A Showcase for Sportswomanship

"Sportsmanship, next to the church,
is the greatest teacher of morals."
-Herbert Hoover
Sportmanship can be defined in many intangible ways but this video may be the purest display of it on film. It won a 2008 ESPY Award for Sportsmanship although I dare say that it seems a misnomer to interject the word "man" in the middle of the word sportsmanship if one of its greatest examples does not involve a single man but two teams compromising females.

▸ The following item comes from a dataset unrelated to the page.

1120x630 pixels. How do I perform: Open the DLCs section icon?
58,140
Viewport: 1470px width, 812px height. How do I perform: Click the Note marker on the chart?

This sports moment is about teamwork but not in the known sense of the clanish word. It is about two teams suspending competition against each other to come together at a single pivitol moment on a baseball diamond where exalted compassion conquers to blur the lines between winners and losers. Although the play ended a season and a player's career, the thrill of victory got erased by the agony of injury until the opposition decided that the outcome of the game itself mattered secondary.
Without further adieu, I take you to women's collegiete softball where the losing team eliminated itself from the playoffs by carrying out an uncommon act. After Sara Tucholsky of Western Oregon hits her first career homerun, she tears a ligament in her right leg rounding first base. She is unable to move on her own accord to finish her requisite homerun trot around the bases. If her teammates come to her aid and merely touch her she will be declared out by umpire rules. If a pinchrunner is used, the scorekeeper records the three-run homer as a two-run single. Members of Central Washington, the opposing team, swiftly decide to carry Sara around the bases touching each bag with the non-injured leg thereby completing the homerun.
While this may not be the fastest two minutes in sports, the timeout here from the mechanistic avarice of sports is so refreshing that it celebrates the human spirit with punch-drunk tears and ovation.